Texas Back Institute was one of the pioneers in artificial disc replacement, performing the first one in March 2000 in the lumbar spine.
Helping reduce the pain caused by injured or diseased discs in more than 5,000 patients has been a life-changing experience for these patients. Plus, these procedures and patient follow-ups have provided an extensive trove of data on the efficacy of this ground-breaking treatment. After more than 20 years, Texas Back has participated in more than 14 different FDA trials of both cervical and lumbar discs.
These longer-term studies have shown that with disc replacement, spinal motion is maintained, and there is less of a chance of needing more surgery in the future.
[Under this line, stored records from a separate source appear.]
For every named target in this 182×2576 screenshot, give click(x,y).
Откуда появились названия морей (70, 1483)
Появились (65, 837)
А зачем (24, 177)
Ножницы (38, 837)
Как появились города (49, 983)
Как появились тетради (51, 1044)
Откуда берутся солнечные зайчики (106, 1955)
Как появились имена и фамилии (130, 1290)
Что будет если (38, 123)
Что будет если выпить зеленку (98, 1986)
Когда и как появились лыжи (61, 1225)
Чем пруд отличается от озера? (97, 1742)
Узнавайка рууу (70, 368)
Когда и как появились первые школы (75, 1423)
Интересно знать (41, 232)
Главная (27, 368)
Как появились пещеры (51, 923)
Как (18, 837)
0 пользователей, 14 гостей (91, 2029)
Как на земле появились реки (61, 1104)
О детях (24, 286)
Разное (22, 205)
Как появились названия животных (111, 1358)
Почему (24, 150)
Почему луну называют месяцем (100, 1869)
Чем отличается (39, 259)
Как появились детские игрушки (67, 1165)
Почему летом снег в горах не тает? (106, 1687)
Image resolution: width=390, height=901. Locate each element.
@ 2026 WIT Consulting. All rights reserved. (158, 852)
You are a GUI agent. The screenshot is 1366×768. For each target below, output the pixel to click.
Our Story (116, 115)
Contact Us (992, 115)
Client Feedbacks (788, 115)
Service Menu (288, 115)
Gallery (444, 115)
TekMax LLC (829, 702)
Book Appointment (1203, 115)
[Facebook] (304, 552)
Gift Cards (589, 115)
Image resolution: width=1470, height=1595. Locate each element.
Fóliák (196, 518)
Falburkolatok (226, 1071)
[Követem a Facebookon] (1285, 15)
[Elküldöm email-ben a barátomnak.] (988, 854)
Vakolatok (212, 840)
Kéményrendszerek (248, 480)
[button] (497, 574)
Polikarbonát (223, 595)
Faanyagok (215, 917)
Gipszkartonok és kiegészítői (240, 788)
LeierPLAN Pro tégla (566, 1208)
Improved materials, technology and surgical advancements in disc replacement have revolutionized treatment for this crucial component of the spine. Since the first tests, Texas Back Institute has been one of the leaders in this procedure. If you are suffering from neck or back pain contact the experts at Texas Back.
Artificial Disc Replacement Has Helped Thousands of Patients
Recently, three Texas Back Institute colleagues—Dr. Richard Guyer, Dr. Scott Blumenthal, and Dr. Jessica Shellock—sat down to discuss the evolution of the artificial disc replacement procedure. To review the first round of these discussions, click here.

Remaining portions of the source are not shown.